■ **Task statement**: Convert every line of the records below into a Markdown table with the columns Number and Record line, skipping blank lines.

Records from a data source
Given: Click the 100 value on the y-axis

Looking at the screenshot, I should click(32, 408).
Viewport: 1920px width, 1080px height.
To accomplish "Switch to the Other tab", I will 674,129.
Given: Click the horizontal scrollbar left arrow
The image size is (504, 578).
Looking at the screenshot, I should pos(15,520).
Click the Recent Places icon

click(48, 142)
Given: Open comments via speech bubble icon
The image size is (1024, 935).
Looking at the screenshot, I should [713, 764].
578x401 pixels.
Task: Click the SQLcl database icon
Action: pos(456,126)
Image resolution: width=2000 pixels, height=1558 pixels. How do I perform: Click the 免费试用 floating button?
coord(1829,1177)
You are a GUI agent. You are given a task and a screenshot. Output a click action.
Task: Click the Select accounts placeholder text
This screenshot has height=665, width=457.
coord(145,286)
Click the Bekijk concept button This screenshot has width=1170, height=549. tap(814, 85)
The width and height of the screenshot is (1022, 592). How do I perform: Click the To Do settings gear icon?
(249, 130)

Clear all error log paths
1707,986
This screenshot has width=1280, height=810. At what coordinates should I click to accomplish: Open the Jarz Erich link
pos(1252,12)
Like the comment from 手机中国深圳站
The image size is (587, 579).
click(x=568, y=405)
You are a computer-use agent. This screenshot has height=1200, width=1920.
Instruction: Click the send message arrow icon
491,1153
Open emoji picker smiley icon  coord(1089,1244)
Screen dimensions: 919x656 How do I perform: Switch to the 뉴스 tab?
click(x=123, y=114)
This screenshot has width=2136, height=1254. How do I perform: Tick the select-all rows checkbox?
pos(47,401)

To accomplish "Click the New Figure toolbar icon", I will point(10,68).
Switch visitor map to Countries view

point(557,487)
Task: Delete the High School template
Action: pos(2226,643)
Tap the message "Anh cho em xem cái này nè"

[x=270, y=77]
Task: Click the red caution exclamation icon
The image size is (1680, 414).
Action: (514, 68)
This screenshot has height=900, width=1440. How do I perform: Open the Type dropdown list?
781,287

■ **Reply to the exercise**:
| Number | Record line |
|---|---|
| 1 | Given: Click the 100 value on the y-axis |
| 2 | Looking at the screenshot, I should click(32, 408). |
| 3 | Viewport: 1920px width, 1080px height. |
| 4 | To accomplish "Switch to the Other tab", I will 674,129. |
| 5 | Given: Click the horizontal scrollbar left arrow |
| 6 | The image size is (504, 578). |
| 7 | Looking at the screenshot, I should pos(15,520). |
| 8 | Click the Recent Places icon |
| 9 | click(48, 142) |
| 10 | Given: Open comments via speech bubble icon |
| 11 | The image size is (1024, 935). |
| 12 | Looking at the screenshot, I should [713, 764]. |
| 13 | 578x401 pixels. |
| 14 | Task: Click the SQLcl database icon |
| 15 | Action: pos(456,126) |
| 16 | Image resolution: width=2000 pixels, height=1558 pixels. How do I perform: Click the 免费试用 floating button? |
| 17 | coord(1829,1177) |
| 18 | You are a GUI agent. You are given a task and a screenshot. Output a click action. |
| 19 | Task: Click the Select accounts placeholder text |
| 20 | This screenshot has height=665, width=457. |
| 21 | coord(145,286) |
| 22 | Click the Bekijk concept button This screenshot has width=1170, height=549. tap(814, 85) |
| 23 | The width and height of the screenshot is (1022, 592). How do I perform: Click the To Do settings gear icon? |
| 24 | (249, 130) |
| 25 | Clear all error log paths |
| 26 | 1707,986 |
| 27 | This screenshot has width=1280, height=810. At what coordinates should I click to accomplish: Open the Jarz Erich link |
| 28 | pos(1252,12) |
| 29 | Like the comment from 手机中国深圳站 |
| 30 | The image size is (587, 579). |
| 31 | click(x=568, y=405) |
| 32 | You are a computer-use agent. This screenshot has height=1200, width=1920. |
| 33 | Instruction: Click the send message arrow icon |
| 34 | 491,1153 |
| 35 | Open emoji picker smiley icon  coord(1089,1244) |
| 36 | Screen dimensions: 919x656 How do I perform: Switch to the 뉴스 tab? |
| 37 | click(x=123, y=114) |
| 38 | This screenshot has width=2136, height=1254. How do I perform: Tick the select-all rows checkbox? |
| 39 | pos(47,401) |
| 40 | To accomplish "Click the New Figure toolbar icon", I will point(10,68). |
| 41 | Switch visitor map to Countries view |
| 42 | point(557,487) |
| 43 | Task: Delete the High School template |
| 44 | Action: pos(2226,643) |
| 45 | Tap the message "Anh cho em xem cái này nè" |
| 46 | [x=270, y=77] |
| 47 | Task: Click the red caution exclamation icon |
| 48 | The image size is (1680, 414). |
| 49 | Action: (514, 68) |
| 50 | This screenshot has height=900, width=1440. How do I perform: Open the Type dropdown list? |
| 51 | 781,287 |